There are more people getting cell phones and smart phones every day, which makes the roads more dangerous. An experienced car accident lawyer knows drivers continue to talk, text, and otherwise use their cell phones behind the wheel despite public education about dangers and despite laws restricting phone use. This has caused the number of crashes caused by distracted driving to rise dramatically.
More People are Using Phones and Causing Crashes
CNBC reported new data from the National Safety Council (NSC), showing more people are using their cell phones while driving and thus the crash rate due to distracted driving continues to rise. In 2013, 27 percent of all auto accidents in the United States occurred because of someone who was using a phone and who was distracted as a result. This means there were 1,535,490 million distracted driving collisions.
WIVB reports many of the people who have phones know it is dangerous to operate them while behind the wheel. But they still do it. One new study revealed 10 percent of drivers video chat, 61 percent text and drive, and 17 percent take "selfies" while operating a vehicle.
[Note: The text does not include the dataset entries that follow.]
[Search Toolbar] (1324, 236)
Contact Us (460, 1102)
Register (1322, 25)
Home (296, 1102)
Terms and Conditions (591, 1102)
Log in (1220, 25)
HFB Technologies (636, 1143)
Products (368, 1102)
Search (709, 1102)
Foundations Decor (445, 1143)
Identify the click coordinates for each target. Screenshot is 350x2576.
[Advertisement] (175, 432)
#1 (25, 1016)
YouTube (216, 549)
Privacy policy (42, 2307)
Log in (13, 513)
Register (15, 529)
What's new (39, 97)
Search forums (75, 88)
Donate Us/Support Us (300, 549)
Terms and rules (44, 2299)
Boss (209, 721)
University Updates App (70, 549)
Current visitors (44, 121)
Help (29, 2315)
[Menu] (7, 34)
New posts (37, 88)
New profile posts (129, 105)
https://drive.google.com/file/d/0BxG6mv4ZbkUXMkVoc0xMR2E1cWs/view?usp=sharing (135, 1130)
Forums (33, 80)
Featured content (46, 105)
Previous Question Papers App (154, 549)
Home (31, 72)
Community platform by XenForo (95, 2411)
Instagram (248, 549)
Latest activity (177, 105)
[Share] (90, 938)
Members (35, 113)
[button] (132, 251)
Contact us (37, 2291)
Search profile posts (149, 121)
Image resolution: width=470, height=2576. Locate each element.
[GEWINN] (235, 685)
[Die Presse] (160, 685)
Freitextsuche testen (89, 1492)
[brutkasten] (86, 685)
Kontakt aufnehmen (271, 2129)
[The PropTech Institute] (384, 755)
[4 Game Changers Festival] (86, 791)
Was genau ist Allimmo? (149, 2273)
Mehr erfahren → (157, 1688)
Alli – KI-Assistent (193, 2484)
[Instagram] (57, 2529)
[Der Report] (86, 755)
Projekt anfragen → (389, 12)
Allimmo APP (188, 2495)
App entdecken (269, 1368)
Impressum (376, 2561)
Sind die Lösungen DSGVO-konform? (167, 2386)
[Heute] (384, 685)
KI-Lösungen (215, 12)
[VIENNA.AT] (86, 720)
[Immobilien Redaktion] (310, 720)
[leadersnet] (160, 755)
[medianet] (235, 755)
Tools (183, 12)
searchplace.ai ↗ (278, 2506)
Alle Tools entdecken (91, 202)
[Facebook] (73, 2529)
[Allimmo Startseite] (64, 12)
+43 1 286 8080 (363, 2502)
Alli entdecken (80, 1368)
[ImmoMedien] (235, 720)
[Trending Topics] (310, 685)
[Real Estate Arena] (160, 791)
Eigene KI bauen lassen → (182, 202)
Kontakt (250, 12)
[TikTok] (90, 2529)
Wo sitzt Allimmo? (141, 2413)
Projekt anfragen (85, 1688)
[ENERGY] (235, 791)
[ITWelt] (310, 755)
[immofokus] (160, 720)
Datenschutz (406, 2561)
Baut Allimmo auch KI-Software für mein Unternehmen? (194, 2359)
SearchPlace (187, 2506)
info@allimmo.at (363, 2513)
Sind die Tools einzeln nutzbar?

At least 22 percent of people who use a social network while driving say they do so because they are addicted.
Drivers may find phone use to be acceptable in part because they see so many people doing it, even though it is against the law.The fact so many people do it explains why there are nine people killed every day because of driver distraction.
Washington D.C. Metropolitan Police note it has been illegal to use a handheld cell phone while driving in the District since 2004. Government and public safety authorities are not the only ones trying to put a stop to the troubling behavior. More than eight million employees are now covered by bans at work prohibiting them from using a cell phone while they are in a work vehicle or doing work tasks. Employers have had to increasingly crack down on worker phone use because an employer could be held legally liable for car crashes their workers cause in the line of duty. Even employees covered by a phone ban, however, may break the rules.
One possible solution is new technologies designed to prevent motorists from doing what they know is dangerous. CNBC reported on one new device which can be mounted in vehicles in order to stop a driver from talking on the phone or texting while he is operating the vehicle. The device would still allow a driver to use his cell phone to call 911 in the event an emergency occurs.
Employers who wish to reduce the chances of becoming responsible for an accident may wish to look into these technologies for company vehicles. Parents should also consider technologies stopping teen phone calls, and drivers who have a difficult time resisting temptation may even want to think about putting a call-stopping device in their own car so they don't give in and pick up the phone.